Start of SUPPLIED MATERIAL

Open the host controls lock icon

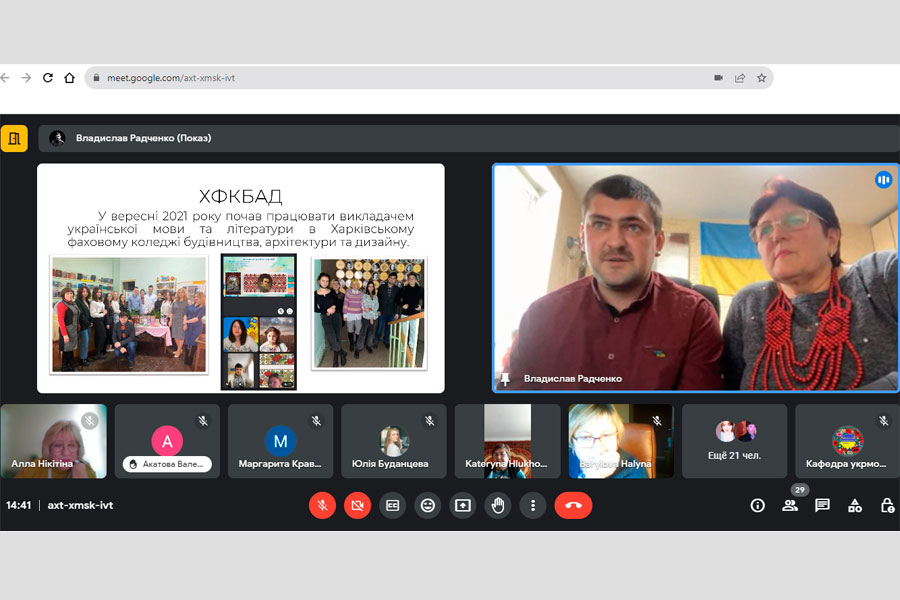[x=886, y=505]
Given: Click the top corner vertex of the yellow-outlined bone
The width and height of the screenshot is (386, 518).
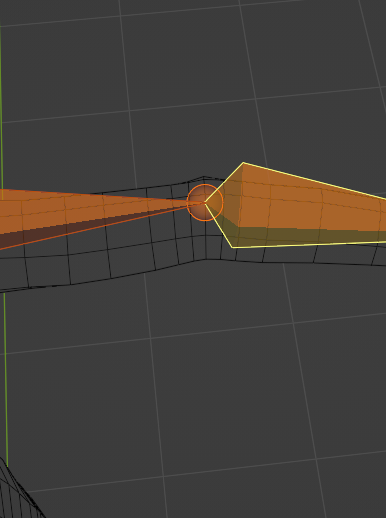Looking at the screenshot, I should [x=244, y=163].
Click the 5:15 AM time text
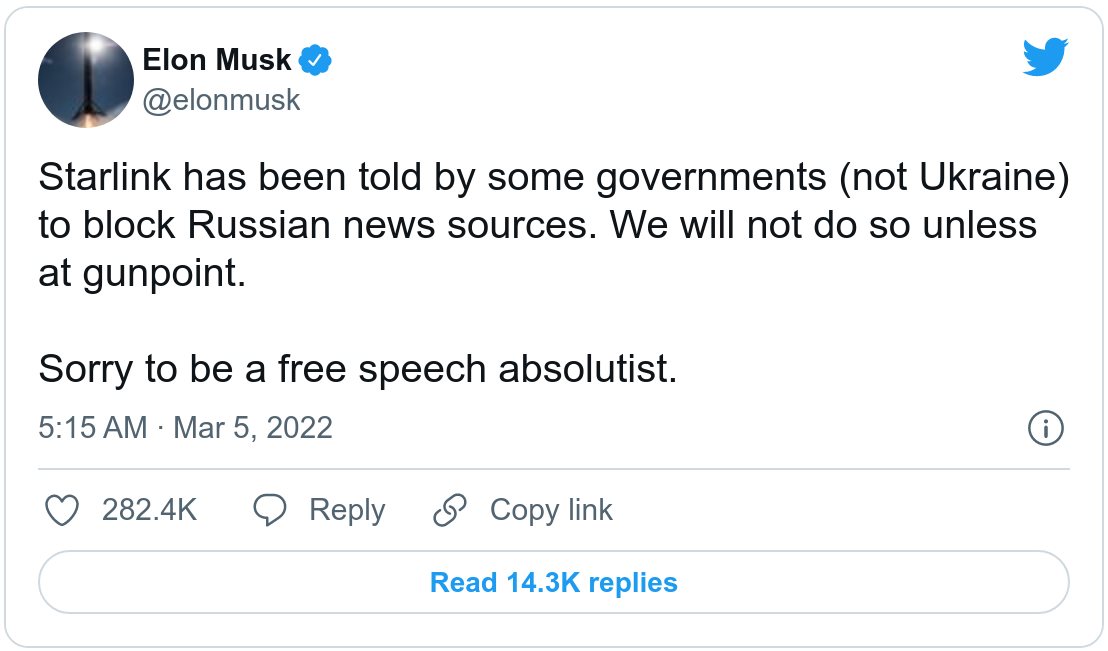1108x651 pixels. pyautogui.click(x=93, y=428)
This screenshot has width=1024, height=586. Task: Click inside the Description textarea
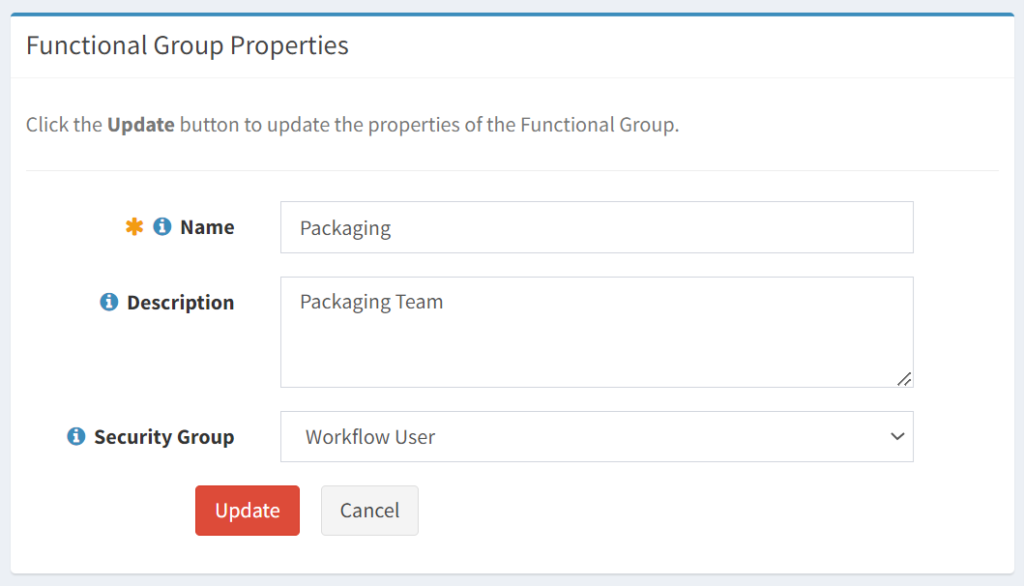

End of SUPPLIED MATERIAL

### PROBLEM DESCRIPTION
This calls for an exact copy of all the entries above, with the pictures omitted.

### RESULT FOR THIS TASK
Open the host controls lock icon

[x=886, y=505]
Given: Click the top corner vertex of the yellow-outlined bone
The width and height of the screenshot is (386, 518).
Looking at the screenshot, I should [x=244, y=163].
Click the 5:15 AM time text
1108x651 pixels. pyautogui.click(x=93, y=428)
This screenshot has width=1024, height=586. Task: Click inside the Description textarea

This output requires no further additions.